Messinger to head Center for Imaging Science

David Messinger

Rochester Institute of Technology professor David Messinger has been named director of the Chester F. Carlson Center for Imaging Science, following a national search, announced Sophia Maggelakis, dean of RIT’s College of Science. His new role is effective immediately.

Messinger served as interim director of the Center for Imaging Science after the departure of then-director Stefi Baum in August 2014. Prior to that, he was the director of DIRS (the Digital Imaging and Remote Sensing) Research Laboratory in the center.

“David brings to this position collaborative decision-making, a sense of community building, strong leadership and management skills, and dedication to the mission of the center, our college and RIT,” Maggelakis said. “As director of DIRS, he has done an excellent job leading the Chester F. Carlson Center for Imaging Science to many accomplishments that earned RIT national and international recognition.”
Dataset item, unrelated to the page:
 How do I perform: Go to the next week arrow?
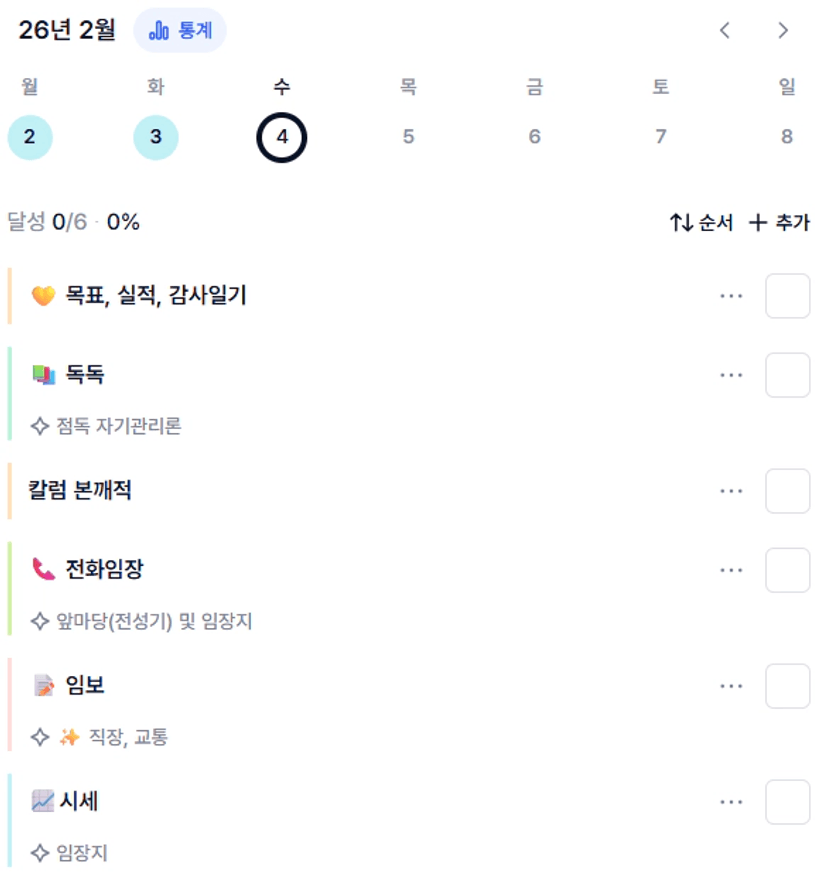point(783,31)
Messinger’s expertise in image processing helped produce useful imagery for crisis managers following the earthquake in Haiti in 2010, the Japanese nuclear disaster in Fukushima Daiichi after the earthquake and tsunami in 2011, and flooding in the southern tier of New York caused by Hurricane Irene and Tropical Storm Lee in 2011.

More recently, Messinger has strengthened industry and government connections in Washington, D.C., and advocated for a national commitment to train imaging scientists to fill nationally sensitive positions held by an aging workforce. Messinger, RIT President Bill Destler and industry representatives, in 2013, briefed a congressional panel on the workforce need—and national defense concern—in a hearing made possible by Rep. Louise Slaughter.
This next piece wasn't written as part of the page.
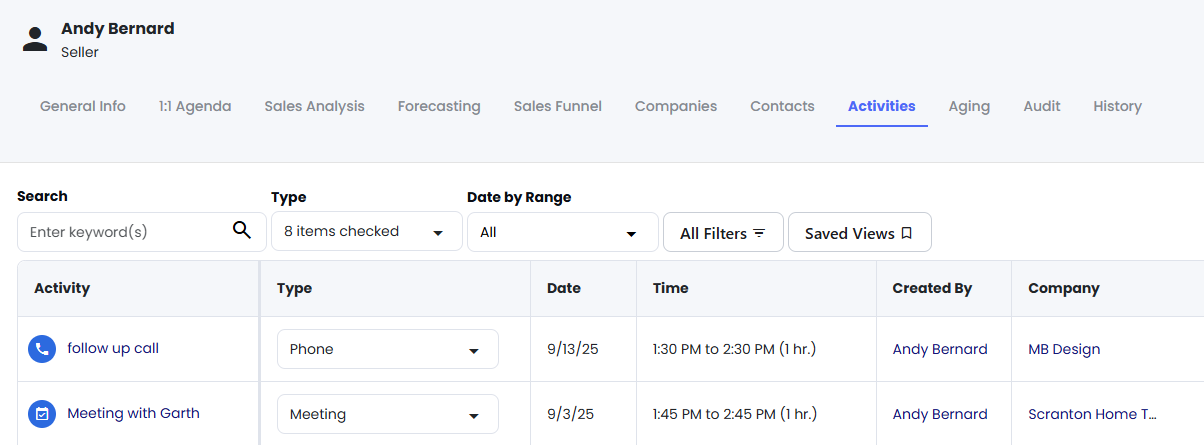This screenshot has height=445, width=1204.
Task: Switch to the Forecasting tab
Action: (x=439, y=106)
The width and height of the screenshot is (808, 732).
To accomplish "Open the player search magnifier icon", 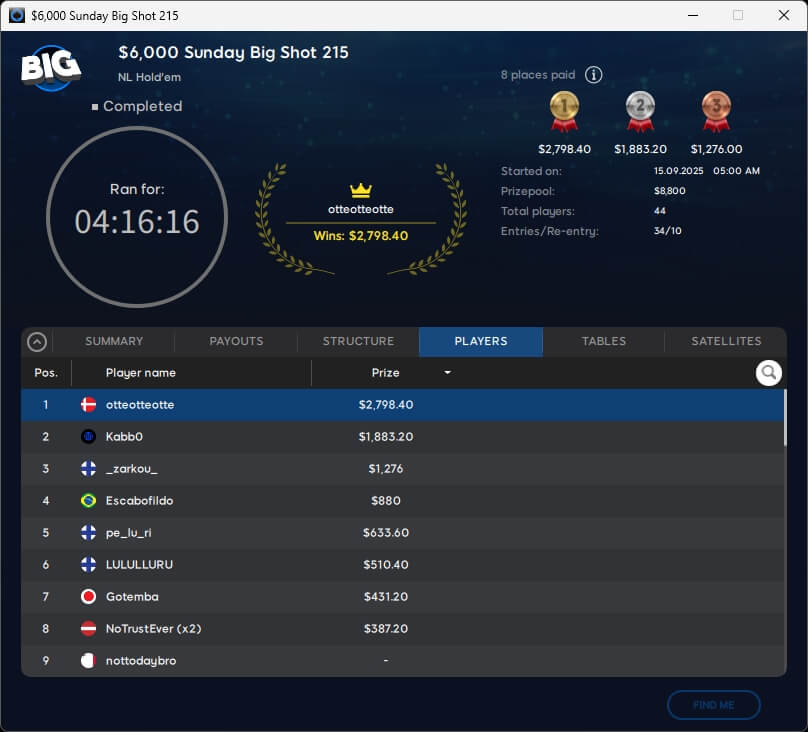I will [x=768, y=373].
“I am very happy and honored to be asked to be the next director of the Center for Imaging Science,” Messinger said. “The center, as a multidisciplinary academic and research program, serves a very diverse community of scientists, engineers and applications specialists working in many fields that use imaging systems. I look forward to the opportunities that await our faculty, staff and especially our students, to solve important problems using imaging systems.”

The Chester F. Carlson Center for Imaging Science is a multidisciplinary academic and research center that focuses on systems used to create, perceive, analyze and optimize images. Researchers at the center use and develop imaging systems to answer fundamental scientific questions, monitor and protect the environment, enhance national security, aid medical research and digitally recover historical documents. The Center for Imaging Science offers BS, MS and Ph.D. degrees in imaging science.

As a mentor, Messinger has advised more than 25 MS and Ph.D. students, and involves students in his research projects. His work focuses on remotely sensed spectral image exploitation using physics-based approaches and advanced mathematical techniques with an emphasis on large-area search and target detection. Messinger’s scholarly activity extends to participating in national and international collaborations and organizing scientific expeditions. He has written more than 100 scholarly articles and numerous successful grant proposals.

Messinger is an associate editor of the journal Optical Engineering and serves as co-chair of the SPIE Conference on Algorithms and Technology for Multispectral, Hyperspectral and Ultraspectral Imaging, and on the technical committee of the Department of Energy Conference on Data Analysis, or CODA.

He is a member of the GEOINT Research and Development Working Group and a member of both the United States Geospatial Intelligence Foundation Activities Based Intelligence Working Group and Academic Advisory Board. He is a prior academic adviser to the Remote Sensing Advisory Board for the Department of Homeland Security and has served on several program review boards for various government agencies and national laboratories.

Messinger earned his Ph.D. in physics from Rensselaer Polytechnic Institute and his BS in physics from Clarkson University. Before joining RIT in 2002, he worked as an analyst for XonTech Inc. and for Northrop Grumman on the National Missile Defense Program for Northrop Grumman.